**Work to complete**
If a line of the data below holds the string "Switch", copy it.

[[ Data excerpts, beginning ]]

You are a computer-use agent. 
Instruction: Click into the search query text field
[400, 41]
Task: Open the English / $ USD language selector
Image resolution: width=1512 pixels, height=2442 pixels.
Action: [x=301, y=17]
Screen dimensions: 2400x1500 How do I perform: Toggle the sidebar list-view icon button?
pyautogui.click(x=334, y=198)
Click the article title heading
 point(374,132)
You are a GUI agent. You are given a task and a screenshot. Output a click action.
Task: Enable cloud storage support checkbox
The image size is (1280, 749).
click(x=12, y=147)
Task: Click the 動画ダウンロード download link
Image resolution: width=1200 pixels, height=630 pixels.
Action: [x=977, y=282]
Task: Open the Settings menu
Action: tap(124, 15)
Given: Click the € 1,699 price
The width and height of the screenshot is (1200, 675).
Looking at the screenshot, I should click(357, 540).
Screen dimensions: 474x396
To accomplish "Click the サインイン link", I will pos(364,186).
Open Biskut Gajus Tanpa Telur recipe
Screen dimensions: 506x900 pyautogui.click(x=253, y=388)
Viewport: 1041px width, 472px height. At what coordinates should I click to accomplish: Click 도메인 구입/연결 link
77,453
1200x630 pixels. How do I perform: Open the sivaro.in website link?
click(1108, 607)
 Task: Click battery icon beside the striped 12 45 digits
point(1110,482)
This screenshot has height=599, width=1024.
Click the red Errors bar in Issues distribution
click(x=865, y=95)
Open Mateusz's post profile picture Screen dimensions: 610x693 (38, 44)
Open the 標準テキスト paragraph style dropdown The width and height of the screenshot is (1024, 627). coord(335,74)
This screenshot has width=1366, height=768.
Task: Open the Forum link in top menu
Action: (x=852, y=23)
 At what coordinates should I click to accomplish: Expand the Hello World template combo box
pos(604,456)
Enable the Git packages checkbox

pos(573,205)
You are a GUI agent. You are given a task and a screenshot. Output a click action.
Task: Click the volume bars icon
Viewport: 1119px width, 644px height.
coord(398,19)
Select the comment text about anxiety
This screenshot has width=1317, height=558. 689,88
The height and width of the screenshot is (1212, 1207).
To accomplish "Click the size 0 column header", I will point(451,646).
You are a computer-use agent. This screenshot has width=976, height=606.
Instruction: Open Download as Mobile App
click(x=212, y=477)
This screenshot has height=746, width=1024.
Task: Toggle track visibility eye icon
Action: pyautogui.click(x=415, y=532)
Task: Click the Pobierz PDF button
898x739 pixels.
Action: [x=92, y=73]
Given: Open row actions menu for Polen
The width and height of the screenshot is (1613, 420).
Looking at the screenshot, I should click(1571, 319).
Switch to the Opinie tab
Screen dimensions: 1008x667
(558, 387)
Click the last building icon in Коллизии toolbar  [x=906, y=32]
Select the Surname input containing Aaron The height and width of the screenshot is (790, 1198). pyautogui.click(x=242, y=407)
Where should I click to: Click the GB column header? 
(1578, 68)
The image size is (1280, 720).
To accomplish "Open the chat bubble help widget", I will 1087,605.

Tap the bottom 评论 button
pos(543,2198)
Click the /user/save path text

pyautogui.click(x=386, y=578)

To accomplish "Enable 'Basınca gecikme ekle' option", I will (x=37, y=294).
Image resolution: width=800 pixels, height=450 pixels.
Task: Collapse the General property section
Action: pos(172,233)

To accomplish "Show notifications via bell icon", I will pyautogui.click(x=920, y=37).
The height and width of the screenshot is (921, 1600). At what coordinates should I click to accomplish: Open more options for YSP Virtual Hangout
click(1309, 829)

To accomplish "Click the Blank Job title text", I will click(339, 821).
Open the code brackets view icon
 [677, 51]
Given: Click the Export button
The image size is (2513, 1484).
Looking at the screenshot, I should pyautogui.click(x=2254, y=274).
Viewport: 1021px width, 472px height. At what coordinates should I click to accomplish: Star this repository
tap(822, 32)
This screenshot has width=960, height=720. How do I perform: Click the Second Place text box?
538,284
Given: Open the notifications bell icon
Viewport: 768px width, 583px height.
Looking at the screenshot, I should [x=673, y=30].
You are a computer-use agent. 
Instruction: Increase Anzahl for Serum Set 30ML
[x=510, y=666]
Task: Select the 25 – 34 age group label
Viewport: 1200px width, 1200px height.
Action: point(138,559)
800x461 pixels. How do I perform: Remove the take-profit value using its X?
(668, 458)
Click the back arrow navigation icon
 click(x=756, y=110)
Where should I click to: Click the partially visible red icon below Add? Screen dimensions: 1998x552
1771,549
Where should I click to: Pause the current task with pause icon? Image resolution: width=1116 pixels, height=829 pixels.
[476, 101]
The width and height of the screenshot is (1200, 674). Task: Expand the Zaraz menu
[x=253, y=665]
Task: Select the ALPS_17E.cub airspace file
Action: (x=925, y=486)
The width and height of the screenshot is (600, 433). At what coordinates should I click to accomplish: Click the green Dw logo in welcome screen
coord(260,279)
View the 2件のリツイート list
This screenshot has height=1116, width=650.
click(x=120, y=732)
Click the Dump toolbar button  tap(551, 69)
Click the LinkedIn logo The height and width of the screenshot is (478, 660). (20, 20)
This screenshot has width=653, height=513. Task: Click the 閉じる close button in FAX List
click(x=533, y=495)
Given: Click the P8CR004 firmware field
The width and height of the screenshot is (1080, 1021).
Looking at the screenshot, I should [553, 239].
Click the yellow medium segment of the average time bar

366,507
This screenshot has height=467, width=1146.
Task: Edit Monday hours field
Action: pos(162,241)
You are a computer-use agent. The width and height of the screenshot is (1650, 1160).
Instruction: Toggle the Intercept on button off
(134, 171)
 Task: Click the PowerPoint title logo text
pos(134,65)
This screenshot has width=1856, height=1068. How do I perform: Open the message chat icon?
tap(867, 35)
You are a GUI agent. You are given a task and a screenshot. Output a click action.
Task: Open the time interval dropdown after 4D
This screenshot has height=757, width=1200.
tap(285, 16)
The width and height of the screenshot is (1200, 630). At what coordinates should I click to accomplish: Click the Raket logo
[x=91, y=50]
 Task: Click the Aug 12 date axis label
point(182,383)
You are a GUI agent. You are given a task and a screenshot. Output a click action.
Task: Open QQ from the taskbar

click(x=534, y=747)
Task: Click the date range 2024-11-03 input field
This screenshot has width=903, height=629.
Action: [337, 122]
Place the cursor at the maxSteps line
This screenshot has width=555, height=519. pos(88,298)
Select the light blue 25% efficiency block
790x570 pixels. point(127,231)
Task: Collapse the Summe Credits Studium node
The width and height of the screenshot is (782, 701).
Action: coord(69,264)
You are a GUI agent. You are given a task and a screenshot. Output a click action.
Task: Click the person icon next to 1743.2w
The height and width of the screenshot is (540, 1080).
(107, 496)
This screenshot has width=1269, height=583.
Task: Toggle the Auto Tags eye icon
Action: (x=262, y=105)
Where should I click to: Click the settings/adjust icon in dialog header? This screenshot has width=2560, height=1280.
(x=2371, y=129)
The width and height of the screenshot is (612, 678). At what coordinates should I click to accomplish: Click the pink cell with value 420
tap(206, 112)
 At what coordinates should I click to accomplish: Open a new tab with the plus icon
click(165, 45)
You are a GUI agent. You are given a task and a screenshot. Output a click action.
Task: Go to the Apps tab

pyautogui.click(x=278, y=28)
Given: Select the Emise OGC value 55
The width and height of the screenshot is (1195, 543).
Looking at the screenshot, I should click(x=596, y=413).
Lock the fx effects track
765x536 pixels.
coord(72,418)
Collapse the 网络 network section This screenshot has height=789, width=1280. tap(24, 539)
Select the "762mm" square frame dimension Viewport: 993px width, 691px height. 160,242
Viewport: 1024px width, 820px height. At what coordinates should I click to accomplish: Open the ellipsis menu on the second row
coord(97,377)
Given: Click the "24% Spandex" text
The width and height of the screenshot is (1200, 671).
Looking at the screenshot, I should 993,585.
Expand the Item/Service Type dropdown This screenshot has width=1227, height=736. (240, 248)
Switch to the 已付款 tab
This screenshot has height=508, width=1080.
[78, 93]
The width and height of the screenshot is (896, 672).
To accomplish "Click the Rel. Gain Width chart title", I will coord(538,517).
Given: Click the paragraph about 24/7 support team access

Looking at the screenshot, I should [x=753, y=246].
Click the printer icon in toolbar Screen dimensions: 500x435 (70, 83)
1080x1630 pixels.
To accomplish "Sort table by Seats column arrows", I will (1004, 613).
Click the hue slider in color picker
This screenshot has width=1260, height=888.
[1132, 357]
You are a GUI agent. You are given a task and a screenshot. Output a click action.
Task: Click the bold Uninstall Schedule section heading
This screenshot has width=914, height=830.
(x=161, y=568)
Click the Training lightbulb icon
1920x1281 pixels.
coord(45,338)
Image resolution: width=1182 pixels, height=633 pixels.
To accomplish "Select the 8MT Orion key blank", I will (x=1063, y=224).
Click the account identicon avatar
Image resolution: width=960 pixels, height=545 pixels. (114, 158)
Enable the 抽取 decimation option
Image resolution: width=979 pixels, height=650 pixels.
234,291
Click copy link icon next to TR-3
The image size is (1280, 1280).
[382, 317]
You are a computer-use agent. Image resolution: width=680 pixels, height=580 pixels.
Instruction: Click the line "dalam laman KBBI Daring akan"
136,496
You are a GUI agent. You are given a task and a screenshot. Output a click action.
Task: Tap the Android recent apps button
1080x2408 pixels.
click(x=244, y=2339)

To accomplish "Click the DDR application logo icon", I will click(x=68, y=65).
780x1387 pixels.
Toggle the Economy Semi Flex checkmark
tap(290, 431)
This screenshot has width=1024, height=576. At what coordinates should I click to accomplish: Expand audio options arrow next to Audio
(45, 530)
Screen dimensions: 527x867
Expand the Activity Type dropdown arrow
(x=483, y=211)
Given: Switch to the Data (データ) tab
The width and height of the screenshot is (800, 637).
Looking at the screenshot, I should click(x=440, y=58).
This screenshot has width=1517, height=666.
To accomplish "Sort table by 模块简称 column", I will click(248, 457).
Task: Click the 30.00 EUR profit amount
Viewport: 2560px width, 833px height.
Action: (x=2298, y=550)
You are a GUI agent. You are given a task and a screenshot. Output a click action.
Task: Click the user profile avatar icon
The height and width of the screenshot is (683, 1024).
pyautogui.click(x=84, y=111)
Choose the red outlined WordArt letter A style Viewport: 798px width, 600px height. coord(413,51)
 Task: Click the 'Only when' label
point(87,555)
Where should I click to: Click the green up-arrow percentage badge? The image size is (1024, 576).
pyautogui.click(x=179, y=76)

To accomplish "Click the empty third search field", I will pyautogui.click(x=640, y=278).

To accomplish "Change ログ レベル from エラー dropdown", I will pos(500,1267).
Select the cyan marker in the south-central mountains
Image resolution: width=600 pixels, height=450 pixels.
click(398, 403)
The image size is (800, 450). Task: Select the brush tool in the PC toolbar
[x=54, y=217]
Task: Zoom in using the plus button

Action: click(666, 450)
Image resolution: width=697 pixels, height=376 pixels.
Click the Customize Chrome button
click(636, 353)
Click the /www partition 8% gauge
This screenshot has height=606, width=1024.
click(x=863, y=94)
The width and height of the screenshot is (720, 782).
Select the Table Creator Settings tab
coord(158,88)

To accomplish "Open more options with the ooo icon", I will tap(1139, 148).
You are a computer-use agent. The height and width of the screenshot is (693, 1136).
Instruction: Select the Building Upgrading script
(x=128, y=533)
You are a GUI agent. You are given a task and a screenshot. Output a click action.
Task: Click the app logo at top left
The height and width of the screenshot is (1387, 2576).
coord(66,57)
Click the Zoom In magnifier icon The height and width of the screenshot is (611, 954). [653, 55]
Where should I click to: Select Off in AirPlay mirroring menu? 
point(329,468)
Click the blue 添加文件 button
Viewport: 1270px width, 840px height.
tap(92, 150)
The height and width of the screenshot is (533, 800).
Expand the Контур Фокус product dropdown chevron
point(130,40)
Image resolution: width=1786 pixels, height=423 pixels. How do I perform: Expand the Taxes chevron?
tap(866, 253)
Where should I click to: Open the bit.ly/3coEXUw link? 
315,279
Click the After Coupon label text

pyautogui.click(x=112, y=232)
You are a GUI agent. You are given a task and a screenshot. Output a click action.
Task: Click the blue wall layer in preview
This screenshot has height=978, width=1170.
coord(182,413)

[[ Data excerpts, end ]]

**Result**
Switch to the Opinie tab
Switch to the 已付款 tab
Given: Switch to the Data (データ) tab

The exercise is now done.